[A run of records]
— start —
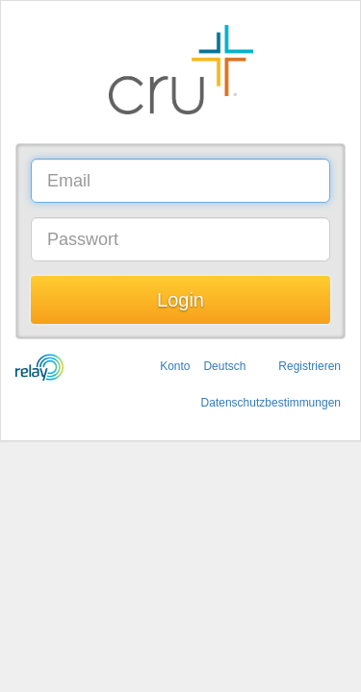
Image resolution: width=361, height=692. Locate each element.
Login (180, 299)
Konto (175, 366)
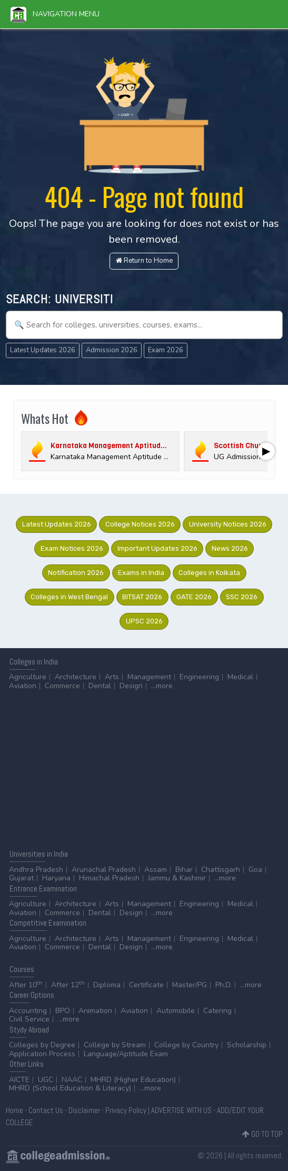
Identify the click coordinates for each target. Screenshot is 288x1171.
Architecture (75, 677)
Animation (95, 1011)
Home (14, 1110)
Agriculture (27, 677)
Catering (217, 1011)
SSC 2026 (241, 597)
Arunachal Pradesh (104, 870)
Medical (240, 677)
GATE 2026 (194, 597)
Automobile (175, 1011)
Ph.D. (223, 985)
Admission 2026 (111, 350)
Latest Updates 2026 (42, 350)
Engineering (199, 677)
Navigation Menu (55, 14)
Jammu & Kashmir (177, 878)
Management (149, 677)
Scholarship (246, 1045)
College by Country (186, 1045)
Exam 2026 (165, 350)
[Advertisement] (144, 769)
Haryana (56, 878)
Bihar (184, 870)
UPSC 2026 (144, 621)
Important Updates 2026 (157, 548)
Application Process (42, 1054)
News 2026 (230, 548)
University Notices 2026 (227, 524)
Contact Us (45, 1110)
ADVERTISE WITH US (181, 1110)
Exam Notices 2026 (72, 548)
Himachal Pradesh (109, 878)
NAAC (72, 1080)
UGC (45, 1080)
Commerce (62, 686)
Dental (99, 686)
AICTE (19, 1080)
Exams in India (141, 573)
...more (162, 686)
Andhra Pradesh (36, 870)
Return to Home (144, 260)
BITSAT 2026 (142, 597)
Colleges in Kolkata (209, 573)
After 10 (26, 985)
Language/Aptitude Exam (126, 1054)
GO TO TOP (262, 1134)
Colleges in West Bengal (69, 597)
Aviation (22, 686)
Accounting (28, 1011)
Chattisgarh (220, 870)
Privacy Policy (125, 1110)
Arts (112, 677)
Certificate (146, 985)
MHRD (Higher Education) (133, 1080)
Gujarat (21, 878)
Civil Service (29, 1019)
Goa (255, 870)
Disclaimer (84, 1110)
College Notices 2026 (140, 524)
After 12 (68, 985)
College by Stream (115, 1045)
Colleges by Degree (42, 1045)
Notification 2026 (76, 573)
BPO (62, 1011)
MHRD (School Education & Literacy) (70, 1088)
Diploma (107, 985)
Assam (155, 870)
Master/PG (189, 985)
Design (131, 686)
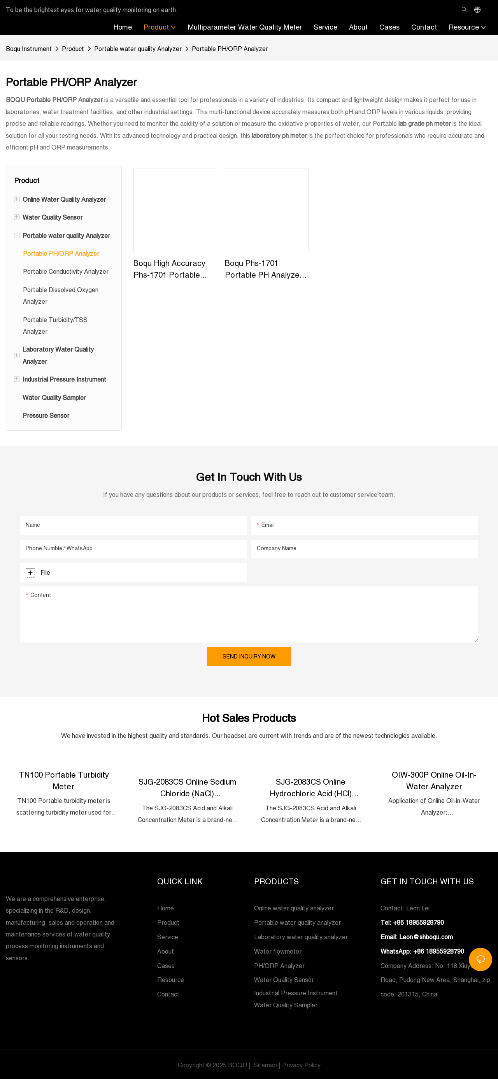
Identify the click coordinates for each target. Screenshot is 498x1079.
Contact (168, 992)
— end —
* _Work to be completed_:
Rewrite all of the rows above, replacing "Screenshot" with "Page" and keeping everything else the same. Omit the picture lines.

* _Solution_:
Image resolution: width=361, height=692. Locate each element.
Login (180, 299)
Konto (175, 366)
Identify the click coordinates for each target. Page is 288x1171.
Architecture (75, 677)
Animation (95, 1011)
Home (14, 1110)
Agriculture (27, 677)
Catering (217, 1011)
SSC 2026 (241, 597)
Arunachal Pradesh (104, 870)
Medical (240, 677)
GATE 2026 (194, 597)
Automobile (175, 1011)
Ph.D. (223, 985)
Admission 2026 (111, 350)
Latest Updates 2026 (42, 350)
Engineering (199, 677)
Navigation Menu (55, 14)
Jammu & Kashmir (177, 878)
Management (149, 677)
Scholarship (246, 1045)
College by Country (186, 1045)
Exam 2026 (165, 350)
[Advertisement] (144, 769)
Haryana (56, 878)
Bihar (184, 870)
UPSC 2026 (144, 621)
Important Updates 2026 (157, 548)
Application Process (42, 1054)
News 2026 (230, 548)
University Notices 2026 (227, 524)
Contact Us (45, 1110)
ADVERTISE WITH US (181, 1110)
Exam Notices 2026 (72, 548)
Himachal Pradesh (109, 878)
NAAC (72, 1080)
UGC (45, 1080)
Commerce (62, 686)
Dental (99, 686)
AICTE (19, 1080)
Exams in India (141, 573)
...more (162, 686)
Andhra Pradesh (36, 870)
Return to Home (144, 260)
BITSAT 2026 (142, 597)
Colleges in Kolkata (209, 573)
After 10 (26, 985)
Language/Aptitude Exam (126, 1054)
GO TO TOP (262, 1134)
Colleges in West Bengal (69, 597)
Aviation (22, 686)
Accounting (28, 1011)
Chattisgarh (220, 870)
Privacy Policy (125, 1110)
Arts (112, 677)
Certificate (146, 985)
MHRD (Higher Education) (133, 1080)
Gujarat (21, 878)
Civil Service (29, 1019)
Goa (255, 870)
Disclaimer (84, 1110)
College Notices 2026 (140, 524)
After 12 (68, 985)
College by Stream (115, 1045)
Colleges by Degree (42, 1045)
Notification 2026 (76, 573)
BPO (62, 1011)
MHRD (School Education & Literacy) (70, 1088)
Diploma (107, 985)
Assam (155, 870)
Master/PG (189, 985)
Design (131, 686)
Identify the click coordinates for each target. Page is 498x1079.
Contact (168, 992)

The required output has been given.